**What the exercise asks**
Repeat the data in full. Drop every picture.

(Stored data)
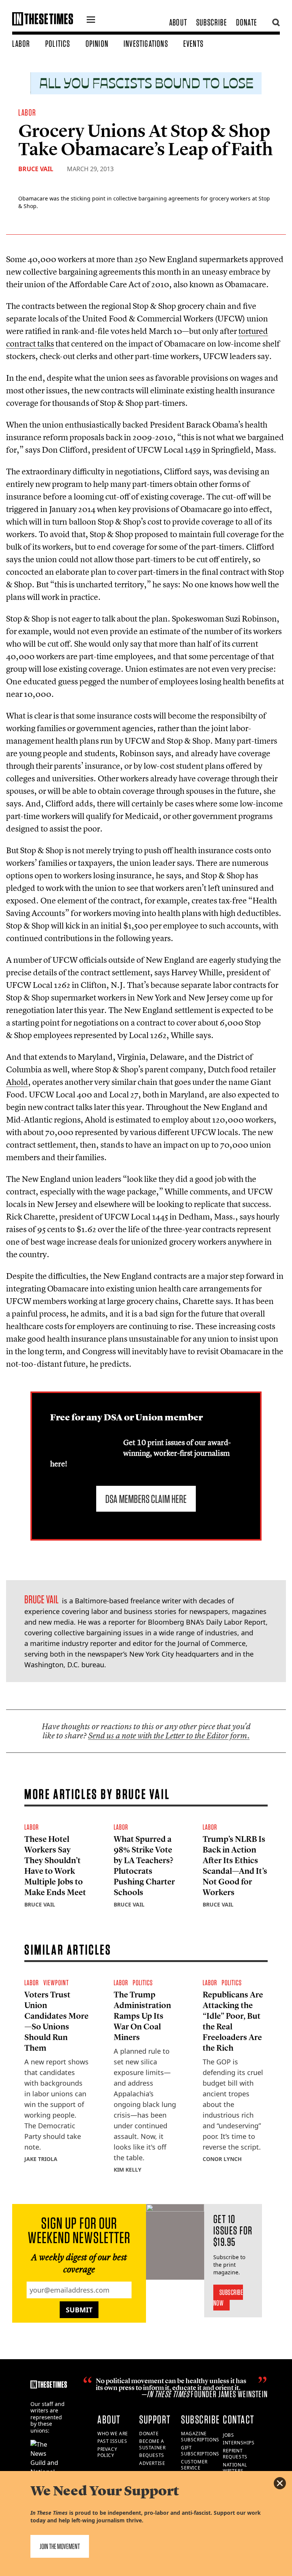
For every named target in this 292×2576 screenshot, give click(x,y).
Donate (246, 22)
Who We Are (112, 2433)
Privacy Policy (107, 2452)
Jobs (228, 2435)
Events (193, 43)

**Task output**
For every named target in this 292×2576 screenshot, give click(x,y).
Donate (246, 22)
Who We Are (112, 2433)
Privacy Policy (107, 2452)
Jobs (228, 2435)
Events (193, 43)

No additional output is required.